• [Exercises]:
• A. In the Altai State University news piece below, who collected the specimens of the new genus in 1906?
• B. Carry on the Altai State University news piece below, picking up after its last sentence.

• [Extract provided]:
===============
ASU scientist discovered new genus of Brazilian butterflies at Natural History Museum in London

30 January 2020 Department of Information and Media Communications
In 2019, Roman V. Yakovlev, Professor at the Department of Ecology, Biochemistry and Biotechnology of the Faculty of Biology at Altai State University, Doctor of Biology, visited two large entomological depositories in the UK.

First of all, of course, the scientist visited Natural History Museum in London and African Natural History Research Trust in Leominster. Interestingly, working in museums often provides more than expeditionary activity. After working for two weeks in the UK, the professor collected material for a large number of publications, with some objects waiting for him for more than 100 years.

In 2020, an article has been published describing the new genus of carpenter moth Klagesiana, living in Brazil. Instances of a new object for science were collected in 1906 by the famous naturalist Samuel Klages, who devoted his whole life to the study of birds and insects in Latin America. The article was prepared jointly with Argentine entomologist Fernado Penko and ASU student Artem Naidenov, whose graduation project will be devoted to the fauna of Latin America.
===============
• [Material shown]:

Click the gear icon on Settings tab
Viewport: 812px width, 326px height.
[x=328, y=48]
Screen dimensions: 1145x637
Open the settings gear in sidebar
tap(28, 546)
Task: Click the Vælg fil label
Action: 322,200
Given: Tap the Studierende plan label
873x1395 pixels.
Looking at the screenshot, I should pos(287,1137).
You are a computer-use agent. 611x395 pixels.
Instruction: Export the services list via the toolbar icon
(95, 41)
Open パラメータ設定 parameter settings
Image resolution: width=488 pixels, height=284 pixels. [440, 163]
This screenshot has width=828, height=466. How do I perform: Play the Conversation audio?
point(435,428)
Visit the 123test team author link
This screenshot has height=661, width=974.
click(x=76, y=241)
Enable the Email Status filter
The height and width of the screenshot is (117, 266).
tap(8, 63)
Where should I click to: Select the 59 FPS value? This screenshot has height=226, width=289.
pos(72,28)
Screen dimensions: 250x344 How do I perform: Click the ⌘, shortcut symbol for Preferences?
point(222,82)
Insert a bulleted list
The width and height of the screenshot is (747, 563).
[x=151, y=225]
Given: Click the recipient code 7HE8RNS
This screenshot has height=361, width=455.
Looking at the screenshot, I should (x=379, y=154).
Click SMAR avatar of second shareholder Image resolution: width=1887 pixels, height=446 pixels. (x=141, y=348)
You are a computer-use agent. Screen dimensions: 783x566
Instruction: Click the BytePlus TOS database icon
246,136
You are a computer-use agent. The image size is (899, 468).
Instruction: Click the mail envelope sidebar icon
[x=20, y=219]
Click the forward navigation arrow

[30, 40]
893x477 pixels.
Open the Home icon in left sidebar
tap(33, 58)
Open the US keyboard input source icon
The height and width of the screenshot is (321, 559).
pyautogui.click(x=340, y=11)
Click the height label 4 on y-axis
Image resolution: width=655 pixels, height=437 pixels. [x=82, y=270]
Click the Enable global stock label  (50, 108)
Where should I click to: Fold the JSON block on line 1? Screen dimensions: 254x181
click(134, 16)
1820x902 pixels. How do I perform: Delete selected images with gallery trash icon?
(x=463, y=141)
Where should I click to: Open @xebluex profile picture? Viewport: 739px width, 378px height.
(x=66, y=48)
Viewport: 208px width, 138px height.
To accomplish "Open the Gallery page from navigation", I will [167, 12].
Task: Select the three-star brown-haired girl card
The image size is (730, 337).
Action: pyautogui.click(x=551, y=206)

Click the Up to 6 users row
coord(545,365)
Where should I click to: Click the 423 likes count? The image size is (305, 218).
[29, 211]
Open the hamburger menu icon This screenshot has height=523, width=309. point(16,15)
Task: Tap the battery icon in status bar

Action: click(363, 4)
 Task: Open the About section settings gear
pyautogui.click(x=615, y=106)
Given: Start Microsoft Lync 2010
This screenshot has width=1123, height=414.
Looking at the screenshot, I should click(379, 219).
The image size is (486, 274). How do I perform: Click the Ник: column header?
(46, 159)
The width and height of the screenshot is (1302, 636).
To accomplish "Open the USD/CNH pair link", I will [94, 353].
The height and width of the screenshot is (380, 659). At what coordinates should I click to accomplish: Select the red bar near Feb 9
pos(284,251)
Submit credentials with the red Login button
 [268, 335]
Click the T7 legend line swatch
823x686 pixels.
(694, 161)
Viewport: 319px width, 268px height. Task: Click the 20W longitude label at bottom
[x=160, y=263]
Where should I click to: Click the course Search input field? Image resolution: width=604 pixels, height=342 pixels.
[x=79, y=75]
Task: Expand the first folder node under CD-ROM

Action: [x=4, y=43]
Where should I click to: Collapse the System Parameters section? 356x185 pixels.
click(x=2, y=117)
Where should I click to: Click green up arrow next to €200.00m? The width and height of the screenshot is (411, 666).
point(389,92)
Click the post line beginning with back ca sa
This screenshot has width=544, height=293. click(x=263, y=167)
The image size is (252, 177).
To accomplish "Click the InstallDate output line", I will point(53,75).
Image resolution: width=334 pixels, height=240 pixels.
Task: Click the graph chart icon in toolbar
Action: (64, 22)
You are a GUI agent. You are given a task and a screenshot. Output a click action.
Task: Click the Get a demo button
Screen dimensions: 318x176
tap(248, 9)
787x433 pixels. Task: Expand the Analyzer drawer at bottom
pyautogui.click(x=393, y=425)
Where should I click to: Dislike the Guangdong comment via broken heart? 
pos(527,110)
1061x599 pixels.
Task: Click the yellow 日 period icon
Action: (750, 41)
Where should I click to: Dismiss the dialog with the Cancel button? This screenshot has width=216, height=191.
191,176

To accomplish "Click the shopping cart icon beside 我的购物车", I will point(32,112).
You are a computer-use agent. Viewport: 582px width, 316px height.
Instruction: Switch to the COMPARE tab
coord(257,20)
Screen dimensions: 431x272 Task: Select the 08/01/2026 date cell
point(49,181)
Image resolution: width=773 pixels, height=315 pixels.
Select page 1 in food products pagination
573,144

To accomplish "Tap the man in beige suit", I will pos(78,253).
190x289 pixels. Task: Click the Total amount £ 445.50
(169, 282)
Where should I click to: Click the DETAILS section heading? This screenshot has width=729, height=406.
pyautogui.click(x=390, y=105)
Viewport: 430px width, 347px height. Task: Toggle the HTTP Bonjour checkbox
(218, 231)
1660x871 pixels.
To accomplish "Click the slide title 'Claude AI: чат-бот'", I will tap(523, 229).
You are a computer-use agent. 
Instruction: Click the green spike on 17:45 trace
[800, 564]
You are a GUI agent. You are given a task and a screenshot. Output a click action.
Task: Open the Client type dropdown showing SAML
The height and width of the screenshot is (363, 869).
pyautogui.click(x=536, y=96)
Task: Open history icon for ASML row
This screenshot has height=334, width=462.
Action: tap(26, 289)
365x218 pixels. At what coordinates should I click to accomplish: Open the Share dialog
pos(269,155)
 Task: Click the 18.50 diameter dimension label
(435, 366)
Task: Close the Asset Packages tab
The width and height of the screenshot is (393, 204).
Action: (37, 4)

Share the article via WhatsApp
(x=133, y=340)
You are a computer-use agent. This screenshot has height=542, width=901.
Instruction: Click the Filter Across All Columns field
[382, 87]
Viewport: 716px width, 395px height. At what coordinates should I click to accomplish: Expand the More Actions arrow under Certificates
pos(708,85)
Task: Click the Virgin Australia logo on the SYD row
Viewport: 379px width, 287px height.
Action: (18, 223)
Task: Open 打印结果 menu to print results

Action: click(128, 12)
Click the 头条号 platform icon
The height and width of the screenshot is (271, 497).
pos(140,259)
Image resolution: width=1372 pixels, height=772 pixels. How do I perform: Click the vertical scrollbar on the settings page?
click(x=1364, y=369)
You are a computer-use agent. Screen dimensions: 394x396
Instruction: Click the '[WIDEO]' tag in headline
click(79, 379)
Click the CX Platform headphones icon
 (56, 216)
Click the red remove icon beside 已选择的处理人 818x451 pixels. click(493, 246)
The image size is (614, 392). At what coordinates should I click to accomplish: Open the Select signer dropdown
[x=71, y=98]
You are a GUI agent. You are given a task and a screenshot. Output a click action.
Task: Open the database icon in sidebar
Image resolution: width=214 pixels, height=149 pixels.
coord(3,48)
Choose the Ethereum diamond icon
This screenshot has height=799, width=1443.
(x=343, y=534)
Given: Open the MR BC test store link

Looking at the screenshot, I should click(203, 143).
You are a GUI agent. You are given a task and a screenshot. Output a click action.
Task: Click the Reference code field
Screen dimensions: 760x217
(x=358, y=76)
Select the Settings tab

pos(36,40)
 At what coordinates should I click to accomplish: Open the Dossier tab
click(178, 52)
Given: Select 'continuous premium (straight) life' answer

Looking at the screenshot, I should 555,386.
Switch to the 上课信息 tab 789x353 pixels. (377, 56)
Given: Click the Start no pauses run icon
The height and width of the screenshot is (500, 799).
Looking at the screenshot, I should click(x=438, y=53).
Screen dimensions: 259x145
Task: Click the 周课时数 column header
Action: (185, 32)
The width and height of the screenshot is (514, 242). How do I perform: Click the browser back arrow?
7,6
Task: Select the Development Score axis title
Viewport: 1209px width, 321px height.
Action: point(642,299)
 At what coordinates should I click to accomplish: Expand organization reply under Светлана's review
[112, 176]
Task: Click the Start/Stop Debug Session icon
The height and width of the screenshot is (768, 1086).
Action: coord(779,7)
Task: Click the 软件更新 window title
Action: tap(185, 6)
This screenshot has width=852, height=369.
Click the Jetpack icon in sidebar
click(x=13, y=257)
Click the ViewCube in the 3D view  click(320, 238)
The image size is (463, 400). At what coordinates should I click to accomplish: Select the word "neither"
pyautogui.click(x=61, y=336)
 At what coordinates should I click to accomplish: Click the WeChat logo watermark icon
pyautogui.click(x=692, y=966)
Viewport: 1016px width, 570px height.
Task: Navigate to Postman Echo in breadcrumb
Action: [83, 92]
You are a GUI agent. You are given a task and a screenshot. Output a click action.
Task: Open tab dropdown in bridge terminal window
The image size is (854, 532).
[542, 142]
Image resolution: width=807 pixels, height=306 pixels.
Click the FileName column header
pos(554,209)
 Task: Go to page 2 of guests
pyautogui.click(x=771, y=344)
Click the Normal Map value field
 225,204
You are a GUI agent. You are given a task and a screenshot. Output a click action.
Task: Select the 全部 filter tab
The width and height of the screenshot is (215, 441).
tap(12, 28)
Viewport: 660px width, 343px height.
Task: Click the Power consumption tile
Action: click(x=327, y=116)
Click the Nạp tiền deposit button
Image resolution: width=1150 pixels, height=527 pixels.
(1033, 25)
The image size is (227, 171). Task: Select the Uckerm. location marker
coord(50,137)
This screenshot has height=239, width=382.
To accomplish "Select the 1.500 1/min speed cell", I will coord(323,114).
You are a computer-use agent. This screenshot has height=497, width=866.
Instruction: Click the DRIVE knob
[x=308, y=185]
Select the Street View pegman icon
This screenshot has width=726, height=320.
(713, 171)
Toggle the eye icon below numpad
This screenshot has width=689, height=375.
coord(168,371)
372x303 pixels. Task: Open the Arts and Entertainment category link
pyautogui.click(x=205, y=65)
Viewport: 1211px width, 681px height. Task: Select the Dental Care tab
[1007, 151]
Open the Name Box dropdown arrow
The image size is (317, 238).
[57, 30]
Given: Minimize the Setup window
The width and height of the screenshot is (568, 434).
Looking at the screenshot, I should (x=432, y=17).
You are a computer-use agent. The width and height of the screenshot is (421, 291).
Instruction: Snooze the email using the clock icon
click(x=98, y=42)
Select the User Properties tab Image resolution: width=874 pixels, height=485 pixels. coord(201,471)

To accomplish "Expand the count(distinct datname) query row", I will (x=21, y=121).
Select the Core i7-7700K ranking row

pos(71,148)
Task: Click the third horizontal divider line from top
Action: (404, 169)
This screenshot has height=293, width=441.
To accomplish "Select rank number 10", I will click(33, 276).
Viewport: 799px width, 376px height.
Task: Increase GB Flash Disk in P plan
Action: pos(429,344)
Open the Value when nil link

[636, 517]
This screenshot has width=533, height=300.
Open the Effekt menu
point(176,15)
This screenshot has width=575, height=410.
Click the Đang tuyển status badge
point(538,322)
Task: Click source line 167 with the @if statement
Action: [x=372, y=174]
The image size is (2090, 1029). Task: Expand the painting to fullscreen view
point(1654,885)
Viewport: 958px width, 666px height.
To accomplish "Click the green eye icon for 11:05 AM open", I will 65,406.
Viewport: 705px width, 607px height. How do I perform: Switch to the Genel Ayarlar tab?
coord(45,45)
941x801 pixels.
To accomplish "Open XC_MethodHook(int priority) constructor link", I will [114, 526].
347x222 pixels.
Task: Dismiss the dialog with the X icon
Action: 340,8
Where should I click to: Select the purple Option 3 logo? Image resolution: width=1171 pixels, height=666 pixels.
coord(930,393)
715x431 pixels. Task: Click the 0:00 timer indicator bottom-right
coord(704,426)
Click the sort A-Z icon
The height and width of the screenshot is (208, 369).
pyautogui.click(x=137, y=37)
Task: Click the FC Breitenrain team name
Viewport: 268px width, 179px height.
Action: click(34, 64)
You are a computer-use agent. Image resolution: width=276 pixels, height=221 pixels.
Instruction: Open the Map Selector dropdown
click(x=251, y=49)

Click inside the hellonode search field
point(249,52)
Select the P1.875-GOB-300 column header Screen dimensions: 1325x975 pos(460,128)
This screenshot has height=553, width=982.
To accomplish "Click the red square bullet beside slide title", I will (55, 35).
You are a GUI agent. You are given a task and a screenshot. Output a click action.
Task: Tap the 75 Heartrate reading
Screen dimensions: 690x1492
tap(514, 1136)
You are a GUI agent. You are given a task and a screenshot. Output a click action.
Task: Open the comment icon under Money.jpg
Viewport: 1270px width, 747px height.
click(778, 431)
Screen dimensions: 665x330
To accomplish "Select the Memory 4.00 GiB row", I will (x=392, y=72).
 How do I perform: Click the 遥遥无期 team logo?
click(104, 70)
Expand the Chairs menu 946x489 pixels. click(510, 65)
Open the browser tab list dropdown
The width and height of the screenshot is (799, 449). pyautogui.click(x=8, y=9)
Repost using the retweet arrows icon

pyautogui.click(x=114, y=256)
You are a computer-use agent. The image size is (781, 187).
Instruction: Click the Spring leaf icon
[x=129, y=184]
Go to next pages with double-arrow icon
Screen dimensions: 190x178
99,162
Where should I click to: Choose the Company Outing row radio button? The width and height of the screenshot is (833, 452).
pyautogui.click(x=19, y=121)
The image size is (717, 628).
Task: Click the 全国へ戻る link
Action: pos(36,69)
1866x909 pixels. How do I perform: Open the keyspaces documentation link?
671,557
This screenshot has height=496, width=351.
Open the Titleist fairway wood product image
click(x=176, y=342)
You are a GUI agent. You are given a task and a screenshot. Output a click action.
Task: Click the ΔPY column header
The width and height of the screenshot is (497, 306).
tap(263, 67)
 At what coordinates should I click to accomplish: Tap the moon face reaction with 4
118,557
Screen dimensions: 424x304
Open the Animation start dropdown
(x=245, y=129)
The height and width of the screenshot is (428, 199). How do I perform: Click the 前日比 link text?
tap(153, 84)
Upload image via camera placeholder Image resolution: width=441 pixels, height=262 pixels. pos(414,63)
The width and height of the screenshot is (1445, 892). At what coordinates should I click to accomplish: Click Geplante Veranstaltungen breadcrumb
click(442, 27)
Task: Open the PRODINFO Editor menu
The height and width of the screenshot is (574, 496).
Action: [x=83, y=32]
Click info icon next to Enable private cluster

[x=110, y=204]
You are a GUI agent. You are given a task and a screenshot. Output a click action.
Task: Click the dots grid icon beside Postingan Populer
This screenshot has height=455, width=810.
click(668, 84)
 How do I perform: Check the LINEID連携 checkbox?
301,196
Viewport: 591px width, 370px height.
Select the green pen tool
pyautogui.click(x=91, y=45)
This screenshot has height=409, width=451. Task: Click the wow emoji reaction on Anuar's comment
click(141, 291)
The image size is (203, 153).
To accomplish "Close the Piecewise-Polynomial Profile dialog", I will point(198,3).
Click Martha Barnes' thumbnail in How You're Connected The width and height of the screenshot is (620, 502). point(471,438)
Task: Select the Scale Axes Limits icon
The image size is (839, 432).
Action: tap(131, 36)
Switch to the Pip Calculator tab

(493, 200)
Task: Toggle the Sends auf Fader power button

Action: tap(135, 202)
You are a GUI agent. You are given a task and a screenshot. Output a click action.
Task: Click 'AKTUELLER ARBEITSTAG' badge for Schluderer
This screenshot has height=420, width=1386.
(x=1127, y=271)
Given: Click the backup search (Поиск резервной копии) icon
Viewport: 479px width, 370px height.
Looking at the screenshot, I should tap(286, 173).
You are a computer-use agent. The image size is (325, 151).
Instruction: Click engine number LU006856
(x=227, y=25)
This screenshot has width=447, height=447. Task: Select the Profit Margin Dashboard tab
===============
• [Answers by item number]:
• A. Samuel Klages collected them.

• B.
Currently, there are several more interesting articles that Roman V. Yakovlev plans to complete by the end of the year.

No less important findings were made by the scientist in Leominster. The private museum specializes in African themes. Articles have already been published on the fauna of Gabon and Sierra Leone. A large amount of new work lies ahead in Madagascar, Zambia and Ghana, from where the museum has a lot of interesting materials.

“Serious international cooperation generates high-quality scientific content. The environmental agenda is now one of the dominant in the world, and the work of specialists on the planet’s biodiversity is becoming more and more relevant,” Roman V. Yakovlev emphasized.

The well-known entomologist of Altai State University intends to visit major entomological depositories in the UK this year to continue scientific research.